Oakland Video Production and Photography

A nagging doubt makes me suspect not.  I'm often surprised when I see the image on the back of my camera.  Sometimes I see things there I didn't see in the viewfinder.  How three dimensions mutate when compressed onto two dimensions.

Having obviously not mastered the basics, I'm still foraging ahead to what I now see as the next level: envisioning the image as the viewer.  Not as the photographer.  As the viewer.  What emotions will it evoke?  What is it's use?  Will it be used for marketing? Education? Pure enjoyment?  How do these things relate to what the viewer sees?

And here's the point.  We (the photographer) take the picture. If we're professionals, it's for someone else. That person sees it not just as a picture, but as a tool.   It is a memory enhancer, or art to go on the wall, or a seller of product (shoes or dresses or beer), or a seller of brand (sexy accountant-- no, sorry, dedicated accountant).  If we want to excel as photographers we need to be knowledgeable in these areas, too.  Not just light ratios but marketing, adult learning theory, and social networks.  That's how our images are being used.  When the client looks at our pictures they're thinking, "does this sell, brand, remind, or beautify?" Most often it's the first of those: "does this image sell my product?"

Video production for Etsy artisans

That's not as grim as it sounds.  Seeing the image as the client isn't about adulterating your art with marketing schmooze.  Knowing marketing (and by extension the customer being marketed to) is simply another tool, another lens filter.  Consider this:  Shooting for a magazine you'd naturally consider negative space.  Your "dedicated accountant" wants to exude knowledge and assurance-- emotional qualities you might have pursued in your image anyway.  Negative space, emotional content-- those are important considerations in marketing. If you've ever done either of those two things, you've envisioned the image as the viewer.  But that's just the tip of the monster.

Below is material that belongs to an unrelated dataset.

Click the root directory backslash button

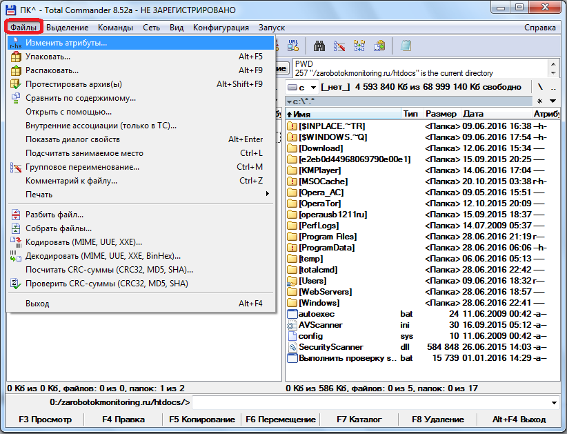(540, 88)
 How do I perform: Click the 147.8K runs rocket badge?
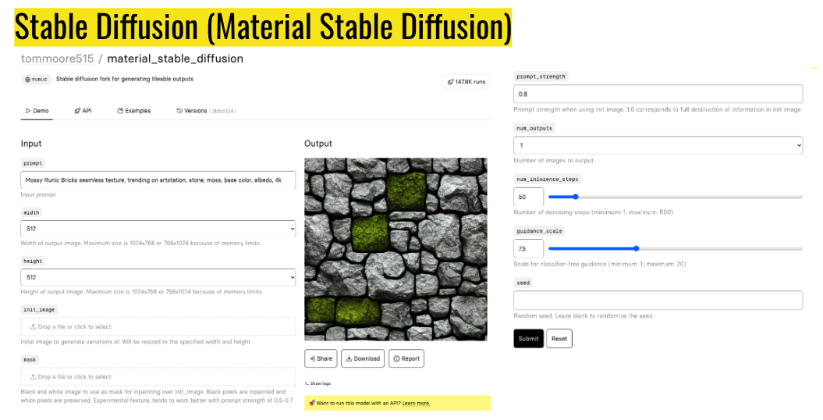click(466, 81)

At Hurricane Images we posted a blog designed to help Etsy sellers use the videos we made for them.  When we work with merchants and artisans we start with the question, "what does our client want to express?"  We finish with the question, "what do their customers want to buy?" The client looks at our videos and images not as sellers, but as customers.  What are they really buying?

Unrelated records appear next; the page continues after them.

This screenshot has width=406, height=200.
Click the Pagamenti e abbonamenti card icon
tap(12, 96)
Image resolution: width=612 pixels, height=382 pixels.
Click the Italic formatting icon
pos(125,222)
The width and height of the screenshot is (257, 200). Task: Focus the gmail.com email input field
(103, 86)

If you think about that question you realize they're not buying a handcrafted piece of jewelry.  They were buying the experience of being the subject of everyone's attention in the room. They're buying an object that takes everyone else's breath away.  Our video wasn't about jewelry, it was about breathlessness.  Shoot that.  Think about what the background should evoke. Is it intimacy or expanse, warmth or a winter night?  Is it a cocktail party out of focus? A hand submerged in fur on a cold night?  It's not a ring, it's an experience.

We also shot a set of testimonials for a center that provided holistic therapeutic massage.  No one wants therapeutic massage.  What they want is to be their younger, healthier self again.  The object (massage) isn't the subject.  The subject is what the customer wants.  

That's thinking like a marketer.  That's seeing the work as your client.